Your task is to reproduce the listing exactly, without its images.

* [AVAILABLE DATA]
==*==

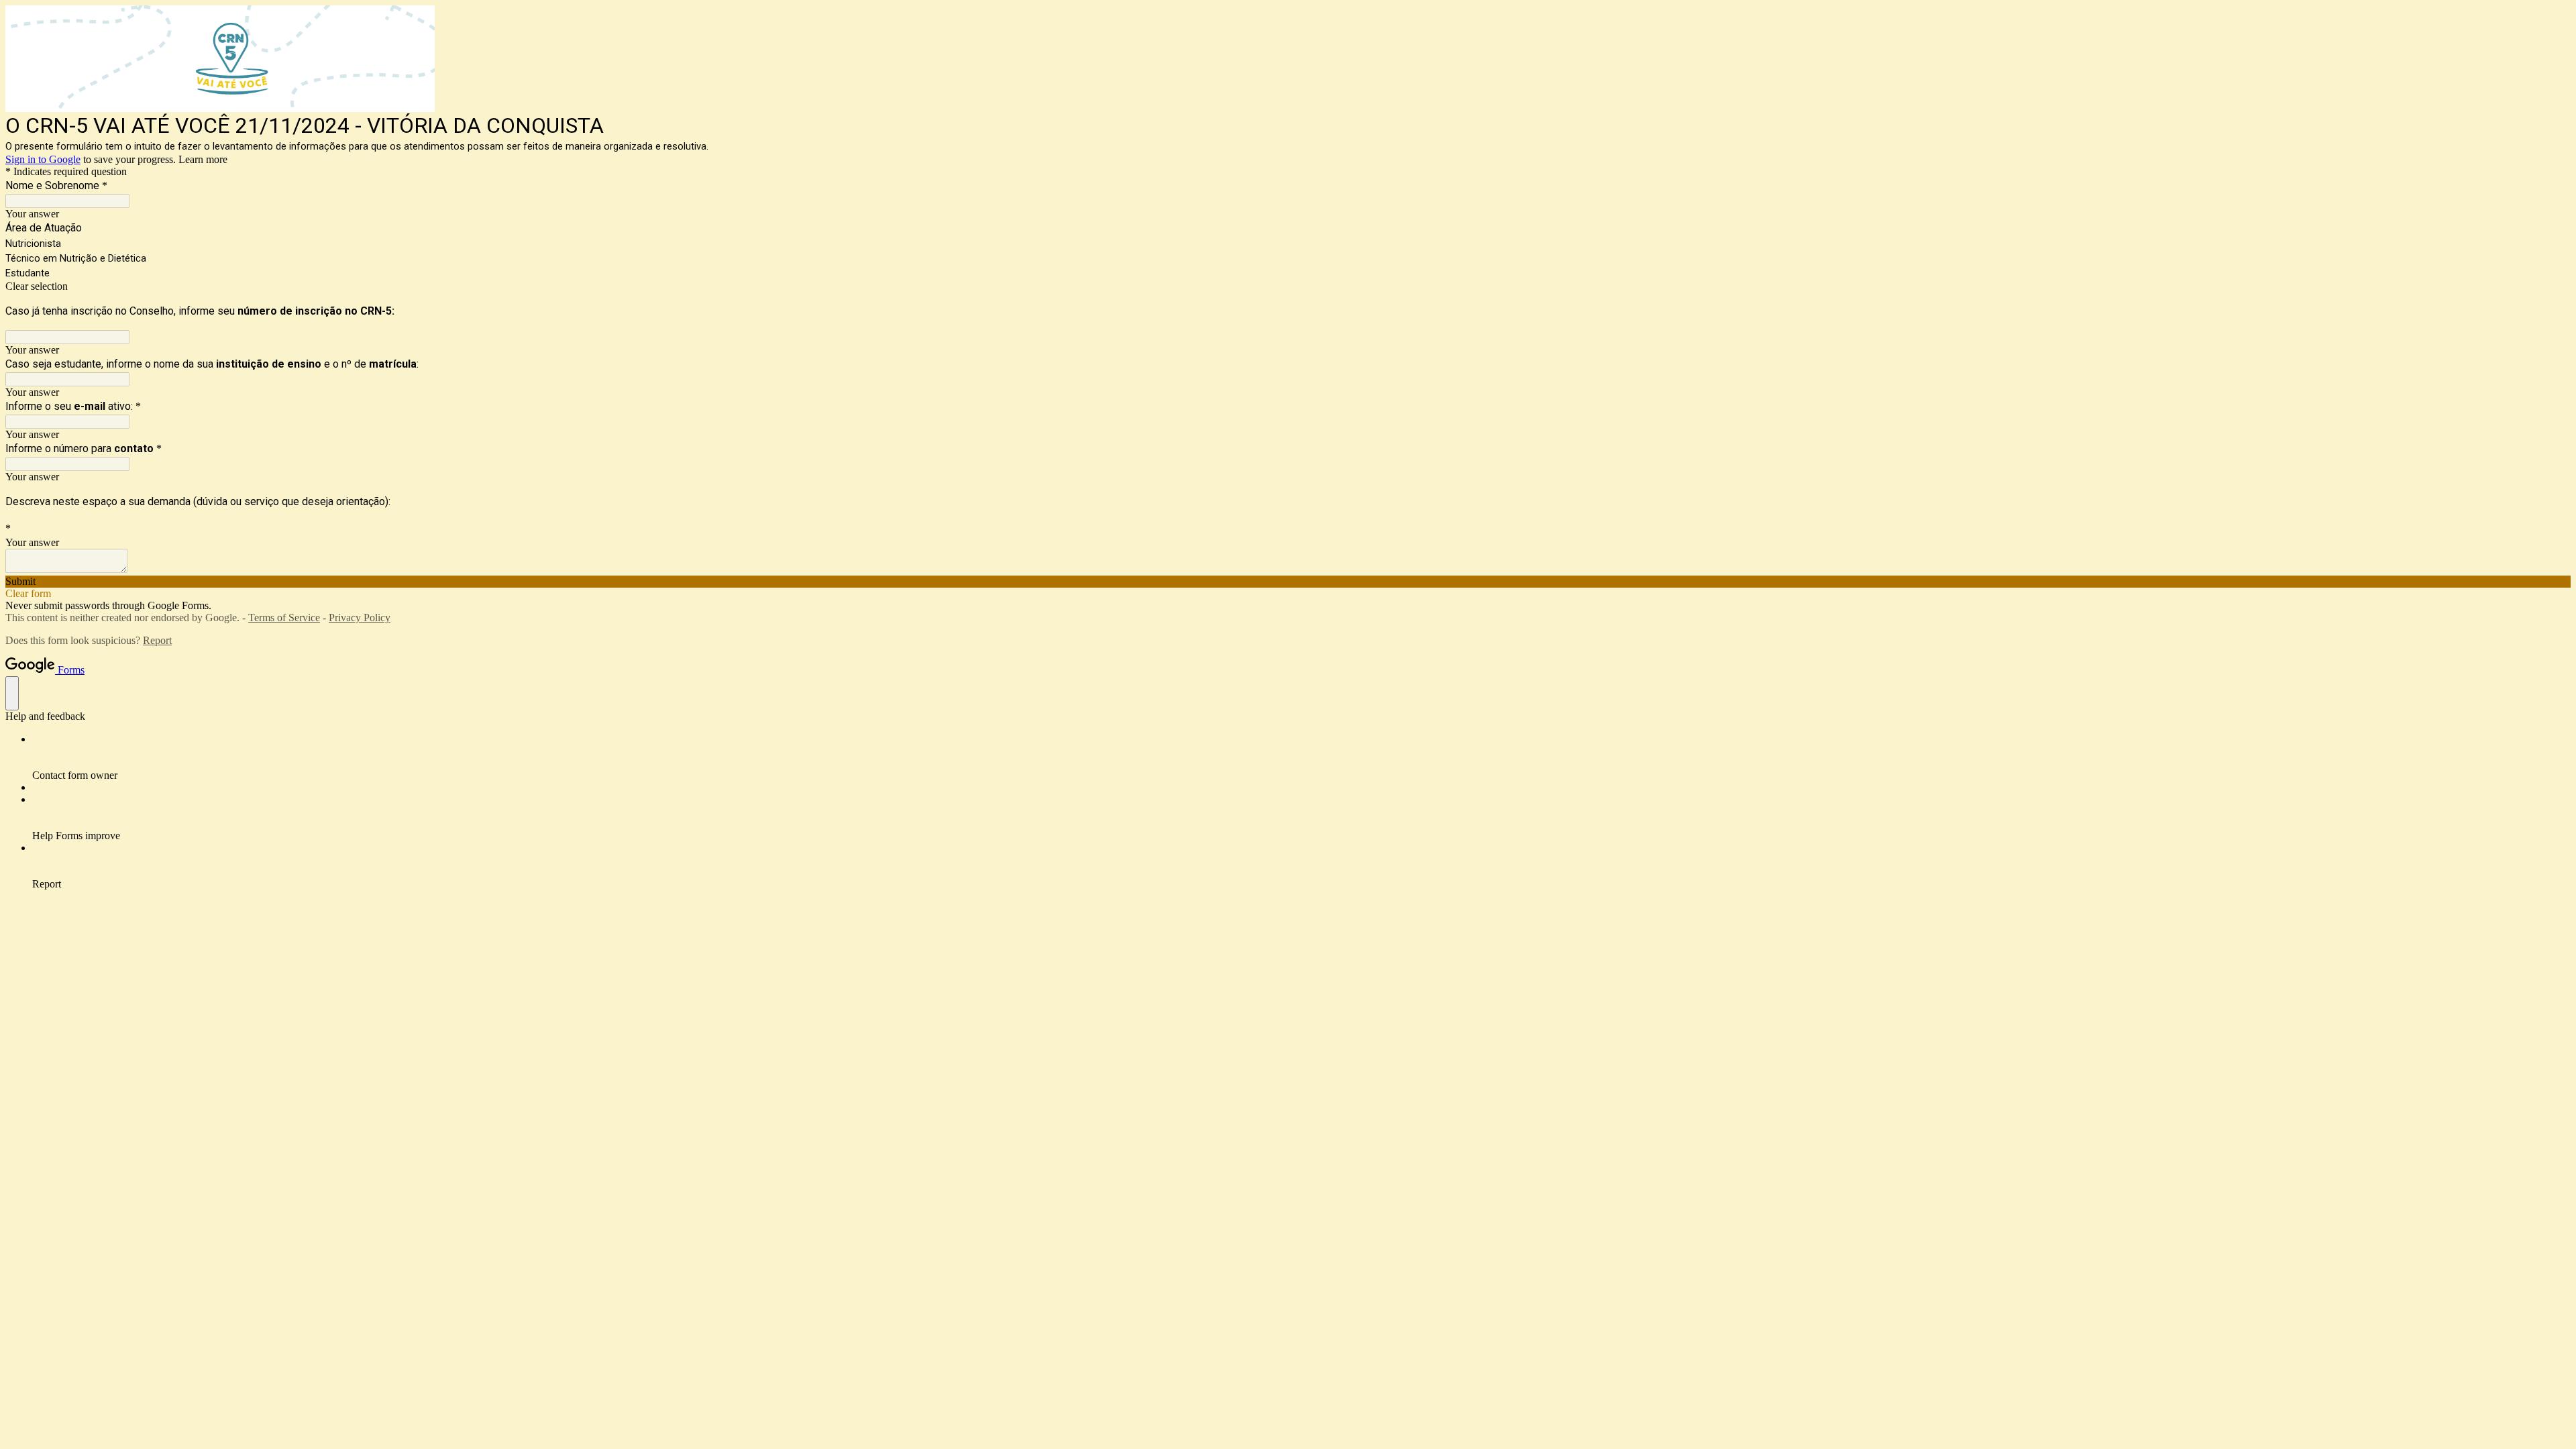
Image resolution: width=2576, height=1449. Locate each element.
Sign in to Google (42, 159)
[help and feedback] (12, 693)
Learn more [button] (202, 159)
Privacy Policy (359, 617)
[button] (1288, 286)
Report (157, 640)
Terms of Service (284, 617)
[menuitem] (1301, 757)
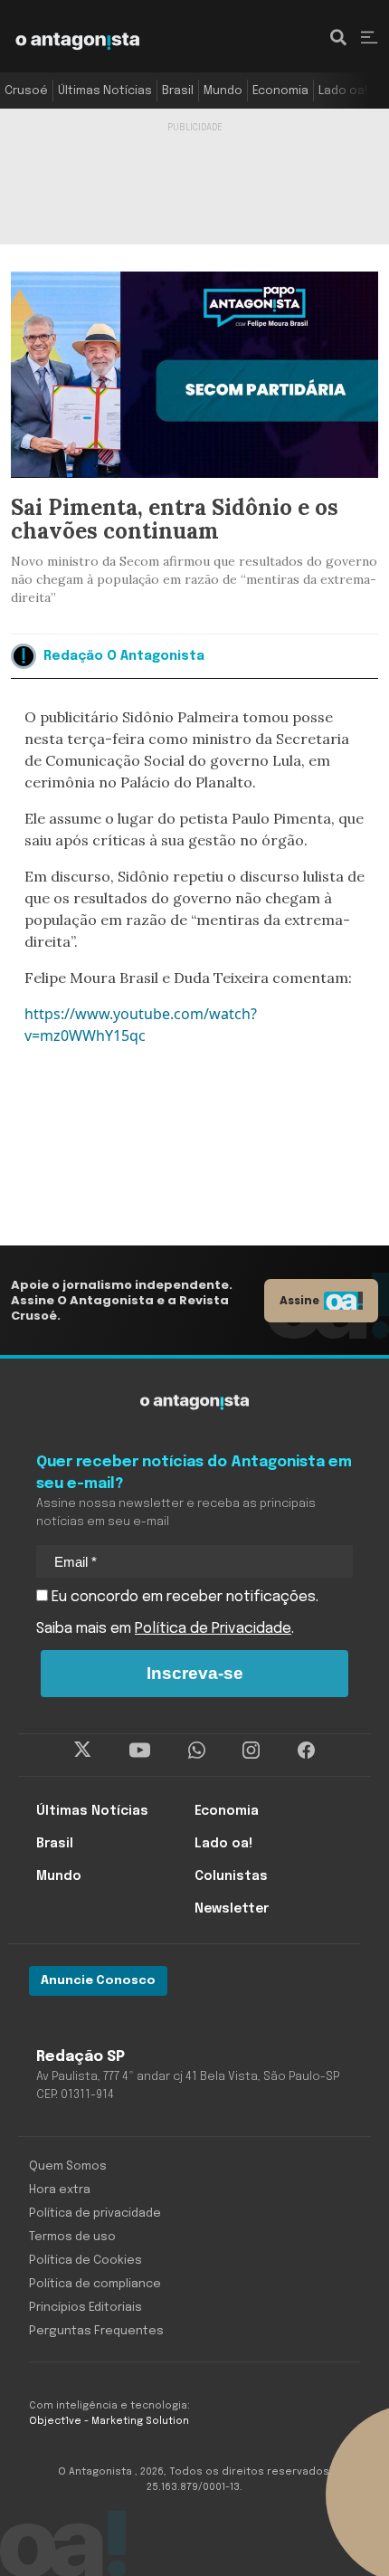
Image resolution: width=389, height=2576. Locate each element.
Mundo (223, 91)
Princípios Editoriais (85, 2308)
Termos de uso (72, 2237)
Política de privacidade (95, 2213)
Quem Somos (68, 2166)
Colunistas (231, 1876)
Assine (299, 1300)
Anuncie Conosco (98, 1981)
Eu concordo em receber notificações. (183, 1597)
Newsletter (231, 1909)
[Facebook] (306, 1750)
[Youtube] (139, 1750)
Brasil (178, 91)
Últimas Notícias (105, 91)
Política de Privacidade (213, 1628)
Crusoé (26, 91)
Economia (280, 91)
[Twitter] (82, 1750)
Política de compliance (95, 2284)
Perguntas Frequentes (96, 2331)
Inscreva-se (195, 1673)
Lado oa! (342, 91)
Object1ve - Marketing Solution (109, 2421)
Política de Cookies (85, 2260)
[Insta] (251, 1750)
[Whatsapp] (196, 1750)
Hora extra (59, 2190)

==*==

* [WRITTEN REPLY]
Image resolution: width=2576, height=1449. Locate each element.
Sign in to Google (42, 159)
[help and feedback] (12, 693)
Learn more [button] (202, 159)
Privacy Policy (359, 617)
[button] (1288, 286)
Report (157, 640)
Terms of Service (284, 617)
[menuitem] (1301, 757)
Image resolution: width=389, height=2576. Locate each element.
Mundo (223, 91)
Princípios Editoriais (85, 2308)
Termos de uso (72, 2237)
Política de privacidade (95, 2213)
Quem Somos (68, 2166)
Colunistas (231, 1876)
Assine (299, 1300)
Anuncie Conosco (98, 1981)
Eu concordo em receber notificações. (183, 1597)
Newsletter (231, 1909)
[Facebook] (306, 1750)
[Youtube] (139, 1750)
Brasil (178, 91)
Últimas Notícias (105, 91)
Política de Privacidade (213, 1628)
Crusoé (26, 91)
Economia (280, 91)
[Twitter] (82, 1750)
Política de compliance (95, 2284)
Perguntas Frequentes (96, 2331)
Inscreva-se (195, 1673)
Lado oa! (342, 91)
Object1ve - Marketing Solution (109, 2421)
Política de Cookies (85, 2260)
[Insta] (251, 1750)
[Whatsapp] (196, 1750)
Hora extra (59, 2190)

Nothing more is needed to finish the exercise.